Las grandes esperanzas de Europa se están evaporando, veinte años después de la caída del muro de Berlín, la revolución pacífica en Europa del Este y la reunificación del continente tras una división de dos siglos. Ni siquiera la ratificación y aplicación del Tratado de Lisboa ha logrado que el viento sople a favor. Por el contrario, Europa parece atascada en los problemas internos a los que se enfrentan todos y cada uno de sus miembros.
El final del verano trajo grandes manifestaciones contra los gobiernos de varios países europeos.

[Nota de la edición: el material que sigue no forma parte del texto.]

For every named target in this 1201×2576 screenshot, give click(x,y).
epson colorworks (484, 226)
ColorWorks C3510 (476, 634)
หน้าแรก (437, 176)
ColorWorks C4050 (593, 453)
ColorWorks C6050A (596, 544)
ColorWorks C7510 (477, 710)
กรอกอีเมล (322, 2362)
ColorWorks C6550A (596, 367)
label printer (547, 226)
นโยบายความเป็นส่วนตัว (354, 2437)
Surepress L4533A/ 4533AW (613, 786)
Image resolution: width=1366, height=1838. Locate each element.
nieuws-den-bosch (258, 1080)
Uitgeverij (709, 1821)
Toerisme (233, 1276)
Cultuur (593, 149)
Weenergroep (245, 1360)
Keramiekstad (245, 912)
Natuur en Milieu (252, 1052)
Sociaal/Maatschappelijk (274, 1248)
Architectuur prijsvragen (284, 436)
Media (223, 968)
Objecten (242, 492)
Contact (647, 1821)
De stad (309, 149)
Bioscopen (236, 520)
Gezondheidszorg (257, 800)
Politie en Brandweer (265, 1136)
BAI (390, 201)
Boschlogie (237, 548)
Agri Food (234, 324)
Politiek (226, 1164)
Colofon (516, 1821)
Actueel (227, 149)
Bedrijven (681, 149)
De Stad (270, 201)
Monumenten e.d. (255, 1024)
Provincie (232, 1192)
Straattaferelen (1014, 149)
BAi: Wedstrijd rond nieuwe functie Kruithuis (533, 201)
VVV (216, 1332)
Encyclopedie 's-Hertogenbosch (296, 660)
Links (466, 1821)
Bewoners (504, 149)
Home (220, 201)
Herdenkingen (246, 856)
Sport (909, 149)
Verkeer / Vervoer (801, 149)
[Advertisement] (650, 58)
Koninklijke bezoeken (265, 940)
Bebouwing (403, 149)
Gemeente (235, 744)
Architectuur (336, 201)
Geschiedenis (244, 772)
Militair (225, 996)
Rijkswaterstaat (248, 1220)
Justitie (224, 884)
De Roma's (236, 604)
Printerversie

El presidente francés, Nicolas Sarkozy, está en un aprieto a causa de la expulsión de comunidades gitanas asentadas en Francia. También atraviesa un mal momento el gobierno alemán conservador-liberal dirigido por Angela Merkel. El libro de Thilo Sarrazin, miembro del Banco Federal, ha levantado protestas airadas en el debate sobre los riesgos de la inmigración musulmana y el carácter cambiante de Alemania.